When Diamante Hare stepped onto Northeastern Illinois University’s campus in Chicago for the first time in 2018, he was gambling with thousands of dollars of grants, scholarships and loans — as well as his future. As gambling tends to go, the odds were against him.

Away from his predominantly Black West Chicago neighborhood for the first time, Hare felt uncomfortable. He was unsure what to expect or how he would fit in. There were other Black students on campus, but of the 20 Black freshmen he remembers becoming friendly with at the start of the year, 17 didn’t make it past the first semester, he said.

Hare, a senior, is on track to graduate without having transferred, withdrawn temporarily or gone part time. That’s unusual. At Northeastern Illinois, only 11 percent of Black students graduated within six years in 2019. Even fewer graduated within four, as Hare plans to do.

White students at Northeastern Illinois University are five times more likely to graduate than Black students and more than three times more likely to graduate than Latino students, according to federal data.

The problem is pervasive: Nationally, white students at public colleges are 2½ times more likely to graduate than Black students and 60 percent more likely to graduate than Latino students.

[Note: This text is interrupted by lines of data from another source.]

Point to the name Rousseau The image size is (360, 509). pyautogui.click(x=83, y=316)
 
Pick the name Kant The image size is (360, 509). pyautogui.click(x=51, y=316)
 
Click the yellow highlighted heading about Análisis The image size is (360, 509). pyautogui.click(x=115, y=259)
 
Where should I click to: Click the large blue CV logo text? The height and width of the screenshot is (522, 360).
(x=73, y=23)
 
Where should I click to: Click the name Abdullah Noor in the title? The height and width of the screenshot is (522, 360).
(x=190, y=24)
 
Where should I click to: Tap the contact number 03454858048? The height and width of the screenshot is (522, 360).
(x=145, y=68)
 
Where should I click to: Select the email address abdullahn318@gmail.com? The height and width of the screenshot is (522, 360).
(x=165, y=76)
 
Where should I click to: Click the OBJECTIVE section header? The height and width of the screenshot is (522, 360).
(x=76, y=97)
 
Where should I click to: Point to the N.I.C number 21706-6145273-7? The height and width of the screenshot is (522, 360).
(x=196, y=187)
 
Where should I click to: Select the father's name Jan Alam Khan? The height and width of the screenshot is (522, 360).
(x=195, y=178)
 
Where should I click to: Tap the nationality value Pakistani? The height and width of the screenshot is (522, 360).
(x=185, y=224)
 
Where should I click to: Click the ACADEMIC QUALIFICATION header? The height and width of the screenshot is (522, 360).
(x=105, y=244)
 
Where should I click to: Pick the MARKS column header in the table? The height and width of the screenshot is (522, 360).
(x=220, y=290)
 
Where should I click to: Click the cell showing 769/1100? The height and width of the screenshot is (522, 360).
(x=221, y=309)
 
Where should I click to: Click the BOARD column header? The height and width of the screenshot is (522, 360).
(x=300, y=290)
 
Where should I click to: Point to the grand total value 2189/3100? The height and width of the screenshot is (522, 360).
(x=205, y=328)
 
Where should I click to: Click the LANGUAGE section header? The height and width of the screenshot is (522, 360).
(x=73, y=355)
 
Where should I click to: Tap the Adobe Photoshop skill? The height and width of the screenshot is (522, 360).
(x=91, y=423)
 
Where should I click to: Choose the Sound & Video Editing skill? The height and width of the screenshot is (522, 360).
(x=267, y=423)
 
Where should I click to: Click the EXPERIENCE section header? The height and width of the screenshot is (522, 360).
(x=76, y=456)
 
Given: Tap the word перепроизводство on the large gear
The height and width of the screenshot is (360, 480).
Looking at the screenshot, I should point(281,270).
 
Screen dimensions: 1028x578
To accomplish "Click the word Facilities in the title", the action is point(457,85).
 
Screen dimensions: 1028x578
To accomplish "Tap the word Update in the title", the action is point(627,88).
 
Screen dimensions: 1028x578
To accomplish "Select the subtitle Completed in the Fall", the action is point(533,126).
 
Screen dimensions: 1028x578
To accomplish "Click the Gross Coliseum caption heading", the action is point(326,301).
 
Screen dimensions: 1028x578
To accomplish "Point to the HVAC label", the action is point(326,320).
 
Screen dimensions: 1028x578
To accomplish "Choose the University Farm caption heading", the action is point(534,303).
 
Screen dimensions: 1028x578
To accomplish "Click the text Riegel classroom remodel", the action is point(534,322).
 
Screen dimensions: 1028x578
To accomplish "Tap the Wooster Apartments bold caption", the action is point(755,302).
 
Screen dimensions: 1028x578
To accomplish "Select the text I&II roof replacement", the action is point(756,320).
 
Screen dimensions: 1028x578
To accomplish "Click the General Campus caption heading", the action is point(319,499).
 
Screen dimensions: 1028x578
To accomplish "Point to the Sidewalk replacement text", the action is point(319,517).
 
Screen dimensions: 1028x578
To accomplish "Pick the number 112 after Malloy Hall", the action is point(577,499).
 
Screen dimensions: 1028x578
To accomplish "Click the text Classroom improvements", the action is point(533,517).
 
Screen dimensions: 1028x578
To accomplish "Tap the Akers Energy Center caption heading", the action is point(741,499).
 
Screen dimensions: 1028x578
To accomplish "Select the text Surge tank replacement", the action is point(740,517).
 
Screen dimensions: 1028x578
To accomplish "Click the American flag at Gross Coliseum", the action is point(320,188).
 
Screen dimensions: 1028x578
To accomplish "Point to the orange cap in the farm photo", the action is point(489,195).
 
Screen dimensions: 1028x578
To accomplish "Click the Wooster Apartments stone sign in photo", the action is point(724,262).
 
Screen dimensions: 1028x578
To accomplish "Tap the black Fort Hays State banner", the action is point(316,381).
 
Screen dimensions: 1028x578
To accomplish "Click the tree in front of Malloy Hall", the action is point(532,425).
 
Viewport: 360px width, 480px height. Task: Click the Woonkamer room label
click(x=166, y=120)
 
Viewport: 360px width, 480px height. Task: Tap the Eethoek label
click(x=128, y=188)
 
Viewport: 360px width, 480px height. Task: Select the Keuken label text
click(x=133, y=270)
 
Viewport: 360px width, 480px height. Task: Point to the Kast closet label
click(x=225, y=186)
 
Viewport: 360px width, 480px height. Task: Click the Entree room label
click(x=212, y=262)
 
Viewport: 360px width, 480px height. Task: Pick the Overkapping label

A variety of reasons contribute to the gaps. Financial pressure — whether sheer lack of funds or the need to hold down paying jobs while in college — is a primary reason. Spending excessive time in remedial classes that carry no college credit but drain financial aid is another. Many Black and Latino students may also drop out because they feel excluded or isolated.

In some states, the gaps in graduation rates are particularly acute: At every four-year public college in Illinois and Missouri for which data were available, for example, there were gaps of at least 14 percentage points between white and Black students in 2019.

Illinois, which has the sharpest disparities between Black and white students, ranks fourth worst for the gap between Latino and white students.

Northeastern Illinois has about 5,600 undergraduates, of whom 39 percent are Hispanic, 27 percent are white and 11 percent are Black. Over half of all students receive Pell Grants, the federal aid for low-income families. Many students are over age 25; many attend part time. Working long hours outside school can also thwart progress toward graduation.


For senior Edgar Martinez, 28, for example, even financial aid is out of reach; he immigrated to the U.S. as a teenager and doesn’t have citizenship or any protective legal status, so he’s working to pay for college, juggling shifts at a grocery store and waiting tables. He said Northeastern Illinois would have seemed more welcoming to him if it had offered more flexible class times.


Alexis Smith, a senior majoring in communications, began taking remedial courses at a nearby community college in January 2015 and eventually finished her associate degree before transferring to Northeastern Illinois in January 2019.

As a Black woman with a physical disability, Smith struggled to find community on campus. She uses a wheelchair and said she has been disappointed not to have found any affinity groups for students like her. She said she tried to join a sorority on campus but was turned down.

“What is it about me?” Smith said she asks herself. “Is it because I’m Black and most of the girls in the sorority are either white or Hispanic? Or does it not have anything to do with race at all? Is it because I have a disability? I’ve never seen a woman a part of a sorority with a disability before. Do they feel like I look too different?”


Rutgers University-Newark, part of New Jersey’s state university, has raised its graduation rates for Black students well above the national average. Recognizing that students often hesitate to seek help, counselors set up “listening tables” at common gathering points on campus. Doctors and counselors were also posted in academic building lobbies, student lounges and cafeterias to offer counseling and wellness advice.

At Old Dominion University, a public college in Virginia, about one-third of the students are Black, and they graduate at about the same rate as white students. In addition to clubs such as the Ebony Impact Gospel Choir, an association for Black engineering students and Brother 2 Brother for Black and Latino male students, a coalition of Black faculty and staff members offers mentoring and advising to Black students, and there is a similar coalition to help Latino students.

Along with orientations and admission seminars open to all students, there is also an institute for leadership development specifically for Black and Latino students.


Luvia Moreno, assistant dean and director of undocumented student resources at Northeastern Illinois, said many incoming students don’t have the support systems they had in high school. “That’s another barrier right there,” she said. “Unless you have someone who can guide you through that process, it’s very hard to get into higher ed and navigate the system.”

To address that, Northeastern Illinois has been developing programs to help Black and Latino students adjust to college.

Proyecto Pa’Lante is a program to help Latino students and students who are interested in learning more about Latino culture during their first two years. It gives them access to bilingual and bicultural advising and mentoring; membership also makes them eligible for a program-specific scholarship.

The school’s Project Success was designed specifically to recruit and retain African American students. Students accepted to the program get scholarships, take academic skill-building courses and get special advising.